As for individual divers testing their own tanks. He highly encourages it. He said that in facilities that do perform annual gas testing, this is almost always done right after they have serviced their compressors and installed fresh lubricants and filters. So of course they will have "clean" annual certificates! But what about the condition of that air the day before that servicing?! He also opined that air quality was subject to degradation on a day-by-day, if not an hour-by-hour basis. Even if they do have in-line monitoring there is no guaranty that it is in proper working order or hasn't even been taken out of service.

Again he stressed that divers were ultimately responsible for insuring their own safety!

DAN feels strongly enough about the carbon monoxide issue that they recently joined with Analox to donate ten (10) in-line monitoring systems to dive operations in Cozumel. See: DAN_Donates_Ten_Gas_Analyzers_In_Cozumel . They also often have articles in their magazine, Alert Diver, addressing this issue. See: When_Gas_Goes_Bad or Emergency_Oxygen_Units. In fact, if you go to the DAN home page and in their search box type "carbon monoxide" you will come up with many pages referencing CO!

So duckguru I urge you to do whatever you are comfortable with! I have no knowledge of what your first hand experience or training is in the area carbon monoxide poisoning in divers. I, however, will continue to follow the recomendations of DAN and their Medical Research section and continue to check my tanks! And, I will encourage others to do so as well!
 
Why are dm's who dive everyday in Cozumel not getting affected by this apparent bad air?

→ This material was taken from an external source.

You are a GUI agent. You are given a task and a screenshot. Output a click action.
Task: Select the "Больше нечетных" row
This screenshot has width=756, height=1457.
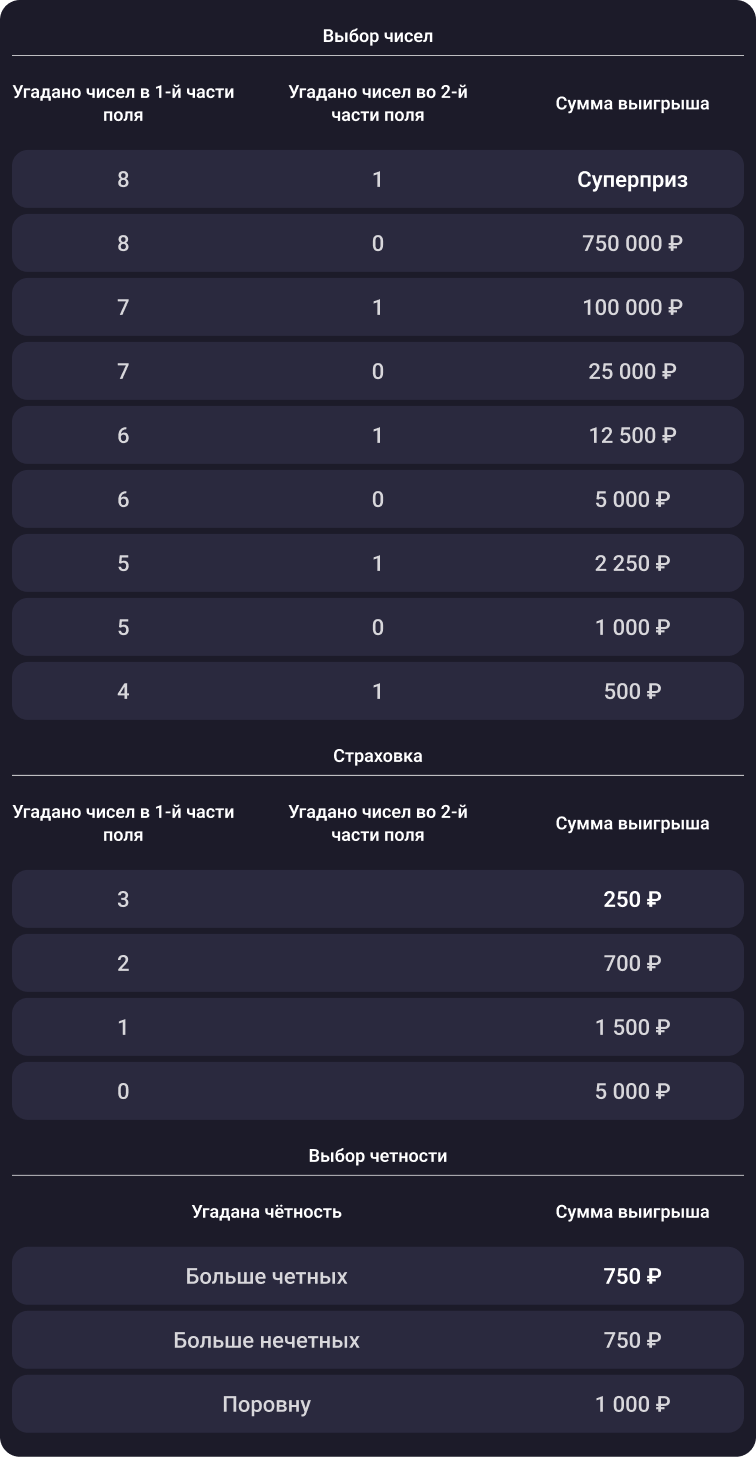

Who says they're not affected? If they got bad air, they wouldn't mention it in front of customers.
 
What if any dive ops in Coz check their own tanks for CO regularly? I have seen the ones I use check the Nitrox tanks always, but can't recall seeing them check CO.

I would think, as an OP owner, I sure as heck would do it.....
 
Dive operators in Cozumel and the world over don't check for CO because they see no reason to. If you own a dive business and have been running it for lets say 10 years and never had a CO poisoning issue, if there is no corroboration or consensus through your peers in the dive industry that CO poisoning is a problem, if no official agencies are saying CO poisoning isn't a problem being reported to them, why would you do anything different then you've done for all the years you've been in operation? I think if you were a fly on the wall at a private dive shop owner get together over a few beers that they'd pretty much be looking at all this recent interest by a few divers at individual tank testing of CO as a joke, just a passing faze with no grounds to give it any real attention, other than for the benefits of marketing but certainly not for safety.

Dive shops might not be saying anything publicly one way or the other, but their inactions certainly speak volumes to what their private feelings are on the subject. I don't think we should paint their inaction as uncaring to an important issue, but as their perception of ambivalence to something they don't feel is really a problem that deserves all this attention.

Who says they're not affected? If they got bad air, they wouldn't mention it in front of customers.

Maybe not, but a few would be dying from it wouldn't they?
 
Maybe not, but a few would be dying from it wouldn't they?

If they got a lethal dose of CO in their air, yes they would be dead. Can't put much of a spin on that one unless it's reported as death from another cause, if reported to the dive community at all.